1作目の「嘘八百」では幻の利休の茶器、2作目「嘘八百 京町ロワイヤル」では織部の幻の茶器と来て、今作は秀吉の幻のお宝をめぐる話。大阪城関係者の全面協力を得られたそうで、天守閣をはじめ大阪城公園内でのロケ撮影や、さまざまな時間帯の大阪城の姿を背景に収めたショットの数々で、秀吉とそのお城が今もなお大阪の人たちにとって身近であり象徴的な存在であることを伝えてくれる。
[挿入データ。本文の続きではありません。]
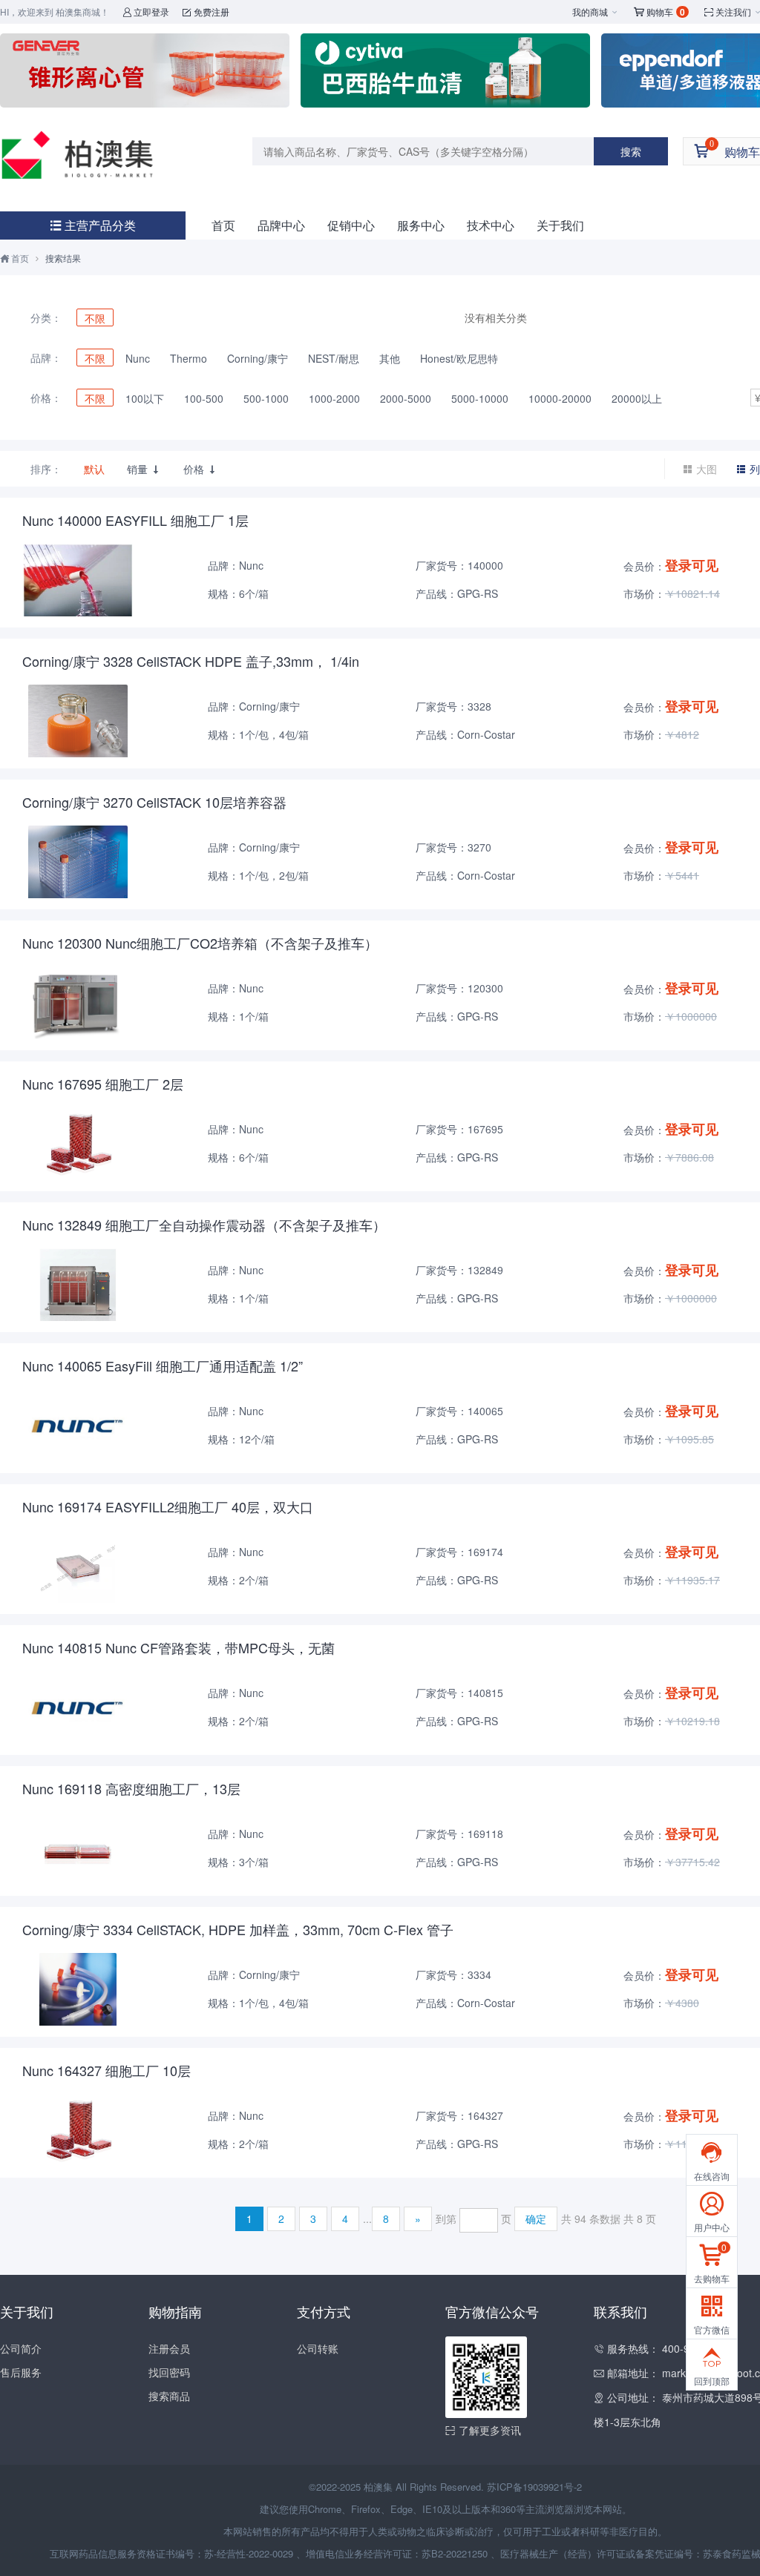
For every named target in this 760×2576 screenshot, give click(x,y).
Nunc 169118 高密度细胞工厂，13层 (131, 1788)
脚本は前2作に続き今井雅子と足立紳。今回は野田による偽の骨董茶器の制作と小池らの騙しの大仕掛けに加え、カリスマ波動アーティストTAIKOH(安田章大)の創作活動も筋に絡んでくる。このTAIKOHの人気にあやかって波動グッズを高値で売ったりレンタルしたりという設定があるのだが、いわゆる“信者ビジネス”の扱いの軽さが気になった。波動水を売ったりするのはカルト教団の霊感商法に通じ、大森立嗣監督・芦田愛菜主演作「星の子」では同様の水ビジネスと信者一家の心模様を真摯に取り上げていた。笑いのネタにしてはいけない、などと言うつもりはないが、現実に被害者が大勢出ている手口なのだから、単なるおかしなエピソードの1つのように軽々に扱うべきではないということ。もしコメディの枠組みでやるなら、たとえばアダム・マッケイ監督の諸作(金融業界を扱った「アザー・ガイズ 俺たち踊るハイパー刑事!」、政界を描いた「バイス」など)のように巨悪や不正に正面から切り込み徹底的に笑いのめすくらいの覚悟がないと。
もしも脚本執筆の時点で旧統一教会問題が今くらい大きくなっていたなら、あるいはネタにするのを避けていたかもしれないし、間の悪さは認められるものの、配慮が足りなかったように感じられ、そこが惜しまれる。